Identified = Aedes albopictus identified.
Not identified = Mosquito surveillance conducted, no Aedes albopictus identified.

Source: Ohio Department of Health mosquito surveillance data.
Last updated Sep. 16, 2021.

Eastern treehole mosquito

Name:  Eastern treehole mosquito (Aedes triseriatus).Eastern treehole mosquito, Aedes triseriatus

Distribution:  Throughout Ohio.

Habitat:  Wooded areas, parks.  Lays eggs in artificial containers in trash dumps or backyards and the natural treeholes of silver maple, oak, and beech trees.

Hosts:  Mammals, particularly small mammals such as chipmunks and squirrels.

Transmits:  La Crosse virus.

Active:  Most active during the day in shady conditions.  Keeps near wooded areas to lay eggs in deciduous forests.

Comments:  Ohio has reported more cases of La Crosse virus disease than any other states in the United States, averaging about 20 cases per year.

Malaria mosquitoes

Name:  Common malaria mosquito (Anopheles quadrimaculatus), woodland malaria mosquito (Anopheles punctipennis).Common malaria mosquito, Anopheles quadrimaculatus

Distribution:  Throughout Ohio.

Habitat:  Lays eggs in permanent and semi-permanent bodies of water with vegetation such as ponds, marshes, and ditches.  The woodland malaria mosquito may also lay eggs in slow-moving streams with vegetation.

Hosts:  Humans.

Transmits:  Potential to transmit Plasmodium species parasites that cause malaria.

Active:  Most active at dusk and dawn and during the night.

Comments:  Malaria was eliminated from the United States in the early 1950s.  However, the potential for malaria to be transmitted in the United States still exists.

Northern house mosquito

Name:  Northern house mosquito (Culex pipiens).Northern house mosquito, Culex pipiens

Distribution:  Widespread throughout Ohio.

Habitat:  Weeds, shrubs, tall grass.  Lays eggs in catch basins, stagnant water in ditches, and containers of water with high organic matter (e.g., flowerpot saucers, clogged rain gutters).

Hosts:  Prefers to feed on birds.

Transmits:  St.

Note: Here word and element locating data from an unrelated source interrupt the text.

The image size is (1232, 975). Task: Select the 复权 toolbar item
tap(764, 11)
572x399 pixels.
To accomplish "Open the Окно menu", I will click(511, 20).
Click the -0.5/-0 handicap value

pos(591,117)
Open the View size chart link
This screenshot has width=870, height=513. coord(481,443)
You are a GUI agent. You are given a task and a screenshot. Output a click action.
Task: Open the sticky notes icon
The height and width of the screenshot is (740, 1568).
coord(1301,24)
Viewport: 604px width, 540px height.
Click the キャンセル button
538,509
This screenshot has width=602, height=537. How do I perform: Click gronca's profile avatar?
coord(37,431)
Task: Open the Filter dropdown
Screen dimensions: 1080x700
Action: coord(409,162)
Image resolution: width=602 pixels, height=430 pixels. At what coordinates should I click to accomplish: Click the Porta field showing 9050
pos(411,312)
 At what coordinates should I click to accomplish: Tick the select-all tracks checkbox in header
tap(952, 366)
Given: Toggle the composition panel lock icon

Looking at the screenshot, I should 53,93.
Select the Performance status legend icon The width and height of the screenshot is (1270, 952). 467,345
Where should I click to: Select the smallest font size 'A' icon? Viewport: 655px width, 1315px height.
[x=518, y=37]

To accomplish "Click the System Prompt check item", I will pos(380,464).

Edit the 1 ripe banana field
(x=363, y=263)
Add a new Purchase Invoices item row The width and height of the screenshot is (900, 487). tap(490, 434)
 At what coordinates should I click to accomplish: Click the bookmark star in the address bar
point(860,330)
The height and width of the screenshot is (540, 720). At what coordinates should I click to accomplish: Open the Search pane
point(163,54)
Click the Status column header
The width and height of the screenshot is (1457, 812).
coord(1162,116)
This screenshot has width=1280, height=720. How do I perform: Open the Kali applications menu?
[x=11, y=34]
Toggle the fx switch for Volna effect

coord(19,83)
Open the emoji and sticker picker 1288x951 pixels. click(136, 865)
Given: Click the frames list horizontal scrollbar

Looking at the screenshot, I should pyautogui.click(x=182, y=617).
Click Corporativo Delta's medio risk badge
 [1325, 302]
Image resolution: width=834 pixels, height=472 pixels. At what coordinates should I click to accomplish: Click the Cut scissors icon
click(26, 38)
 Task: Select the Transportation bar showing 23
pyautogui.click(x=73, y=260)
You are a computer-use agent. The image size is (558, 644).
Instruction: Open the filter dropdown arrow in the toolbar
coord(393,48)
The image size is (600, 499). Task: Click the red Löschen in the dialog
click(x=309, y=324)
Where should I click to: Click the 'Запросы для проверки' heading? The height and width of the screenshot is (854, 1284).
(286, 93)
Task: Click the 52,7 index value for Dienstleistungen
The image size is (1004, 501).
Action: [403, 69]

Louis encephalitis and West Nile viruses.

Active:  Most active at dusk and dawn.

Comments:  West Nile virus was first identified in Ohio in 2001, and it is now established where cases occur each year and seasonal epidemics flare up under certain conditions in the summer and continue into the fall.

Yellow fever mosquito

Name:  Yellow fever mosquito (Aedes aegypti).Yellow fever mosquito, Aedes aegypti

Distribution:  Tropical and sub-tropical climates.  Found in the United States primarily in the southern tier states.

Habitat:  Urban areas near and inside homes.  Lays eggs in man-made containers, pools of fresh rainwater.

Hosts:  Humans.

Transmits:  Chikungunya, dengue, yellow fever and Zika viruses.

Active:  Most active during the day.

Comments:  This species is not established in Ohio.  It cannot survive below freezing temperatures.  However, it has rarely been collected in Ohio during the summer where it was likely transported by people in containers, such as used tires, plant pots, etc.

What time of year are you more likely to encounter mosquitoes?

Mosquitoes are active in Ohio during the warmest months, usually May through October.  Mosquito activity will cease after the first hard frost in the fall.